I'm going to follow up on a couple of things here. I guess, firstly, my first question is on the '25 guide. From our perspective, production could have been a touch higher proportion to the spend when we consider the progress that you guys have made on the facilities capital side and the productivity side, with Alberta Deep Basin kind of being the case in point. So my question is, what efficiencies have you realized recently? Are they underwritten in this budget? And why wouldn't there be upside to your '25 guide?

M
Michael Rose
executive

Well, we have left some upside in the '25 guide, and we haven't carried through the well performance in the Deep Basin that we've experienced in '24 yet. So we're trying to -- tend to be a little bit more conservative. And we'll see how it plays out.

K
Kaleinoheaokealaula Akamine
analyst

I appreciate that, Mike. My second question is on the decision to build the DUCs in the first half of the year. I get wanting to be ready to respond to higher prices, but it seems that your peers are already taking that position.

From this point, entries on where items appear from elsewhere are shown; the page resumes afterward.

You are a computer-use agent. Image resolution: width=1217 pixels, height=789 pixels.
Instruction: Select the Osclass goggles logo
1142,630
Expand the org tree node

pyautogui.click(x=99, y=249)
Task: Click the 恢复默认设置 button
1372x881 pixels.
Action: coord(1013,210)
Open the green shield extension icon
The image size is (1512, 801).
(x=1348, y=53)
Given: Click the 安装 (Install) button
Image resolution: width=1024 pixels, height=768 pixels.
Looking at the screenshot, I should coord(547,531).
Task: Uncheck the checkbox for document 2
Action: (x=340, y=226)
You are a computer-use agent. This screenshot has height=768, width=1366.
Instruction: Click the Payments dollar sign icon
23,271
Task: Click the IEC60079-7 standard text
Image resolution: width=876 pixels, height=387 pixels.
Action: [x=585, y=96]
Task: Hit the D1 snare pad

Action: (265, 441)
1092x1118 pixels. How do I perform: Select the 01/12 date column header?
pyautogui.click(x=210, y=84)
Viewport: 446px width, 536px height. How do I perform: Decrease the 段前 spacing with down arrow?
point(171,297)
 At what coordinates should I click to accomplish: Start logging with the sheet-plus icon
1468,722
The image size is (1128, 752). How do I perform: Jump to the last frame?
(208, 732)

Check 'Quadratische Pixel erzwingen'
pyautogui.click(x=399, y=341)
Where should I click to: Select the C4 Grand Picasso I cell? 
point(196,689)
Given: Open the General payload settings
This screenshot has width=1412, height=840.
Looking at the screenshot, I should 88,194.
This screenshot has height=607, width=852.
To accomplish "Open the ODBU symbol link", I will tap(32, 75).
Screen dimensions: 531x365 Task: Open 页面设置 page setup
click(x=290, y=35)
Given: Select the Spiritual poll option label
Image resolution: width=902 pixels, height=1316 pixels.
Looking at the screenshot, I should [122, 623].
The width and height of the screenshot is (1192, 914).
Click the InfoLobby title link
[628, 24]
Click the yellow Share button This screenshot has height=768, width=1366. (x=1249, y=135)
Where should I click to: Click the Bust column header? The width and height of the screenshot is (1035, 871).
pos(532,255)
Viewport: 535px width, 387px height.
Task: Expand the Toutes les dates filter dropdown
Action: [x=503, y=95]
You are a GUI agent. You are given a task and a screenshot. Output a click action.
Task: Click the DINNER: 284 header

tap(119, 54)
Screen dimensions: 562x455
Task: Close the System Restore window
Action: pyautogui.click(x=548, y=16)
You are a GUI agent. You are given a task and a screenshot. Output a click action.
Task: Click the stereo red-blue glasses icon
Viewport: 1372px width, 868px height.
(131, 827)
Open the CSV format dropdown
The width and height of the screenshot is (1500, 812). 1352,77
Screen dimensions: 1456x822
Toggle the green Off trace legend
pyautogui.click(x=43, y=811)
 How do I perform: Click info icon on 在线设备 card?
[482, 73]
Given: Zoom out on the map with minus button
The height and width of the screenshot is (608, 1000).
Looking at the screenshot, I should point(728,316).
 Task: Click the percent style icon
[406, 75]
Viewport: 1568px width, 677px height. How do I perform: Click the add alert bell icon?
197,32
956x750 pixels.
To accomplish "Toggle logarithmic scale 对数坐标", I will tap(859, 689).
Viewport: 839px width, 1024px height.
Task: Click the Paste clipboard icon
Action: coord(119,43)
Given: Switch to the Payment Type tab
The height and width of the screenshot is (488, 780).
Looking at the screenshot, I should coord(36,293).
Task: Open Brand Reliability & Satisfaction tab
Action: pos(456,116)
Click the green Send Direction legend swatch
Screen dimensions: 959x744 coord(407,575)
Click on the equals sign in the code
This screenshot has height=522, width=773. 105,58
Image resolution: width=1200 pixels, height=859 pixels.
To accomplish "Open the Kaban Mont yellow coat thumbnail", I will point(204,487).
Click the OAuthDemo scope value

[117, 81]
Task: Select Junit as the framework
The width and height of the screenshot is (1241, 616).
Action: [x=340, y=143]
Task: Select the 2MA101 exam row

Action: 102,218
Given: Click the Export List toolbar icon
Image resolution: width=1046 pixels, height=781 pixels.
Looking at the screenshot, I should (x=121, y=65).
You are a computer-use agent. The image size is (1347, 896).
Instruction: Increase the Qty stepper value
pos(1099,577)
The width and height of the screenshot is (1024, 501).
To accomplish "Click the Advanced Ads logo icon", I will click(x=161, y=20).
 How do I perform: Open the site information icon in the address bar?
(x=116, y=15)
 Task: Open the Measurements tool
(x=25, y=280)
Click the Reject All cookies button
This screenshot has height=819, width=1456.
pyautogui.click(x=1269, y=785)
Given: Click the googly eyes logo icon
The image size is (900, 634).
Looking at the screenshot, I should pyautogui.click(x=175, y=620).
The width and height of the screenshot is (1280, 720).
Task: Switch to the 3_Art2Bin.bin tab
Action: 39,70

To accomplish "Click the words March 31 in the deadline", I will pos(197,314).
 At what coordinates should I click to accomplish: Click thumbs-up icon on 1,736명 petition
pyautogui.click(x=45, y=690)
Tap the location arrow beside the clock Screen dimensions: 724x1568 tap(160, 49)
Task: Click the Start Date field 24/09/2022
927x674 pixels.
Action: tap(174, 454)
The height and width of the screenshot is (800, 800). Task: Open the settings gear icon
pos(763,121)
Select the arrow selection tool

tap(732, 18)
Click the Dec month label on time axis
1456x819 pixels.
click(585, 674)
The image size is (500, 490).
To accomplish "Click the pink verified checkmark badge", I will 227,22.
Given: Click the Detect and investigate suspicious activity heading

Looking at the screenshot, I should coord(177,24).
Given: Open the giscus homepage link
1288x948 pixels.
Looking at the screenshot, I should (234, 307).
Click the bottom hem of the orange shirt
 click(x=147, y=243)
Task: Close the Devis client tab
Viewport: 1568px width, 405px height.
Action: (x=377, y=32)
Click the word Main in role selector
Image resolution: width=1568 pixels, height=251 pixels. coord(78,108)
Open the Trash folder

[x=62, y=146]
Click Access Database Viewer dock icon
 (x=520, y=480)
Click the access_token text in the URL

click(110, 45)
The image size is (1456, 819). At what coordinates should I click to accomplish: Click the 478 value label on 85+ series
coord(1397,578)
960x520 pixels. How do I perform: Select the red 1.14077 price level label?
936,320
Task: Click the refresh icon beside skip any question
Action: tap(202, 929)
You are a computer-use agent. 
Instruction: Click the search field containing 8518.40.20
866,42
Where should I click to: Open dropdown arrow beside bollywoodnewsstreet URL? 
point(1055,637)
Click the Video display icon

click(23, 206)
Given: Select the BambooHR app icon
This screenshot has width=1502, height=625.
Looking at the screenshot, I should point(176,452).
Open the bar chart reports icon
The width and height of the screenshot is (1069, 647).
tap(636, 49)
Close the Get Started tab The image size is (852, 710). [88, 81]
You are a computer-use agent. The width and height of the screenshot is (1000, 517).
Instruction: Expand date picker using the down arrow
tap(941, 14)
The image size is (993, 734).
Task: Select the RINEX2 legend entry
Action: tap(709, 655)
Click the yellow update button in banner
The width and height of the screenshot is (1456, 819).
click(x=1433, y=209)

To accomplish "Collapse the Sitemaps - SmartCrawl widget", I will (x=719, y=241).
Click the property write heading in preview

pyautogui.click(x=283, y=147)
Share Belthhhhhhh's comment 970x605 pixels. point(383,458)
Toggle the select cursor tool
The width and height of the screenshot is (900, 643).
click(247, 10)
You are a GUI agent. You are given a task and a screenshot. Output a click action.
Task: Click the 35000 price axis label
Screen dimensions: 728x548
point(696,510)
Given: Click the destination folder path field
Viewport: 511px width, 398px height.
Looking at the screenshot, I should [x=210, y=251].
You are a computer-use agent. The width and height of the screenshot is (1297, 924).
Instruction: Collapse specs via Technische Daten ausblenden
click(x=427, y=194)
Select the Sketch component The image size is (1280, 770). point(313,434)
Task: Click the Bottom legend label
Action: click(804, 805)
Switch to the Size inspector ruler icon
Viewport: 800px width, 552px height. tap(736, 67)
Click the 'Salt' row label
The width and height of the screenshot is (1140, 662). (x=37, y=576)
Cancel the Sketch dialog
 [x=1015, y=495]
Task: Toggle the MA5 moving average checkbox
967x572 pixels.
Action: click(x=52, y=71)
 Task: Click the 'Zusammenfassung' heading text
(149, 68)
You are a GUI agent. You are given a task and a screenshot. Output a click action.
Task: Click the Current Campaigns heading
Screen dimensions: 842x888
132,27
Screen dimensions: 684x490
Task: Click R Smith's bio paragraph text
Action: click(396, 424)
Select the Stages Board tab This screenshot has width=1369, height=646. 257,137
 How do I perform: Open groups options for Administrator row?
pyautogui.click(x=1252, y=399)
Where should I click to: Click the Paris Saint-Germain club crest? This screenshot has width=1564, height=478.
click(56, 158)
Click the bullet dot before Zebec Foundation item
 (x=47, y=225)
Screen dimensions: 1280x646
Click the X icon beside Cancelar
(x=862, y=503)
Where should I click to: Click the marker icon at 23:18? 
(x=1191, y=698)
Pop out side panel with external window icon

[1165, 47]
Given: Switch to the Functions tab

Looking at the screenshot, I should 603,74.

So maybe rather than push more molecules into the basin, why not save that drilling and frac capital for the special, and then come back when the market is more supportive?

M
Michael Rose
executive

Yes. I mean, that's a good point. We've decided to get the pads drilled out so that we can respond. Bear in mind that most of the gas growth that we've accomplished over the past 2 or 3 years, we've matched up to egress out of the basin so that we're not clogging up AECO and Station 2. And we do realize good prices with those volumes, particularly going to California or down to the Gulf Coast with our modest LNG volumes that began in January of 2023.

Operator

Your next question comes from Fai Lee with Odlum Brown.

F
Fai Lee
analyst

Mike, I'm just wondering, not looking for a forecast or predictions, but just wondering if you have any thoughts on the AECO strip pricing that's reflected in your 5-year plan, particularly top 2025, do you see more upside with LNG Canada coming -- demand...

M
Michael Rose
executive

Keep going, sorry.

F
Fai Lee
analyst

Yes, yes. No, I'm just wondering what your thoughts are on that, right? At $3 gas, it doesn't seem that exciting. But I'm just wondering if you have more...

M
Michael Rose
executive

Well, we agree with you. We think the AECO strip is understating what the impact of the ultimate start-up of LNG Canada will do. We see most -- almost all the volumes required for the initial 2 Bcf a day in the system now. So that gas is going to get pulled left, and we don't think that's reflected in the current differential at all. So we expect that to snap back in when appreciable volumes are getting shipped west, and that the AECO strip in the out years on the AECO strip will improve. But for now, we always honor the strip in our guidance and our 5-year plan. So we'll live with it, but I think there's certainly upside there.

F
Fai Lee
analyst

Okay. I appreciate it. I know you use the strip, but I just was curious about that.

M
Michael Rose
executive

Yes. Sometimes, we'd like not to.

Operator

There are no further questions at this time. I would like to turn the call back over to Scott Kirker.

W
W. Kirker
executive

Thanks, operator. And thanks, everyone, for your time today. We look forward to chatting with you at the end of next quarter.

Operator

Ladies and gentlemen, this concludes today's conference call. Thank you for your participation. You may now disconnect.